• [Short task] Reproduce the SQL dialects passage between "The same operation, different" and "major syntax differences.", inclusive, substituting "Current datetime" for "Current timestamp".

• [Text extract]

━━━━

This fragmentation is why so many SQL parsers exist. A parser built for PostgreSQL won’t understand MySQL’s backtick identifiers. A parser built for standard SQL won’t handle Snowflake’s FLATTEN function.

Identifier Quoting

Dialect	Quote Style	Example
Standard SQL	`"double quotes"`	`SELECT "Column" FROM "Table"`
MySQL	`backticks`	SELECT `Column` FROM `Table`
SQL Server	`[brackets]`	`SELECT [Column] FROM [Table]`
BigQuery	`backticks`	SELECT `Column` FROM `Table`

-- MySQL, PostgreSQL, SQLite
SELECT * FROM users LIMIT 10 OFFSET 5

-- SQL Server
SELECT TOP 10 * FROM users
-- Or (SQL Server 2012+)
SELECT * FROM users ORDER BY id OFFSET 5 ROWS FETCH NEXT 10 ROWS ONLY

-- Oracle (traditional)
SELECT * FROM users WHERE ROWNUM <= 10
-- Oracle 12c+
SELECT * FROM users FETCH FIRST 10 ROWS ONLY

Type Casting

-- Standard SQL
CAST(x AS INTEGER)

-- PostgreSQL
x::INTEGER

-- MySQL
CAST(x AS SIGNED)  -- No INTEGER, use SIGNED/UNSIGNED

-- BigQuery
CAST(x AS INT64)
SAFE_CAST(x AS INT64)  -- Returns NULL instead of error

Function Name Differences

The same operation, different names across dialects:

Operation	PostgreSQL	MySQL	SQL Server	Snowflake
Current timestamp	`NOW()`	`NOW()`	`GETDATE()`	`CURRENT_TIMESTAMP()`
String length	`LENGTH()`	`LENGTH()`	`LEN()`	`LENGTH()`
If null	`COALESCE()`	`IFNULL()`	`ISNULL()`	`NVL()`
Date add	`+ INTERVAL '1 day'`	`DATE_ADD()`	`DATEADD()`	`DATEADD()`

How Parsers Handle Dialects

Dialect flags (sqlparser-rs): Single parser with ~50 boolean flags like supports_filter_during_aggregation, supports_group_by_expr. Simple but can’t handle major syntax differences.

Parameterized grammar (SQLGlot): Base parser with overridable methods per dialect. Each dialect class inherits and overrides specific parsing methods. Flexible but has complex inheritance.

Separate grammars (Gudusoft): One complete grammar file per database. Complete accuracy but high maintenance burden. When a database releases a new version, you update that grammar file.

Parsers vs Query Engines

This distinction trips people up. A parser and a query engine are not the same thing.

━━━━

• [Information supplied]
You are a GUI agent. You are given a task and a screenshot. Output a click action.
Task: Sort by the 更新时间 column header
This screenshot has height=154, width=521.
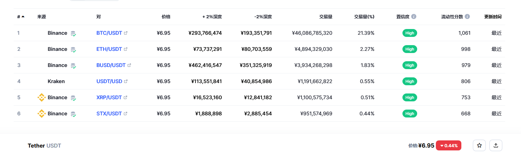(x=493, y=16)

━━━━

• [Finished answer]
The same operation, different names across dialects:

Operation	PostgreSQL	MySQL	SQL Server	Snowflake
Current datetime	`NOW()`	`NOW()`	`GETDATE()`	`CURRENT_TIMESTAMP()`
String length	`LENGTH()`	`LENGTH()`	`LEN()`	`LENGTH()`
If null	`COALESCE()`	`IFNULL()`	`ISNULL()`	`NVL()`
Date add	`+ INTERVAL '1 day'`	`DATE_ADD()`	`DATEADD()`	`DATEADD()`

How Parsers Handle Dialects

Dialect flags (sqlparser-rs): Single parser with ~50 boolean flags like supports_filter_during_aggregation, supports_group_by_expr. Simple but can’t handle major syntax differences.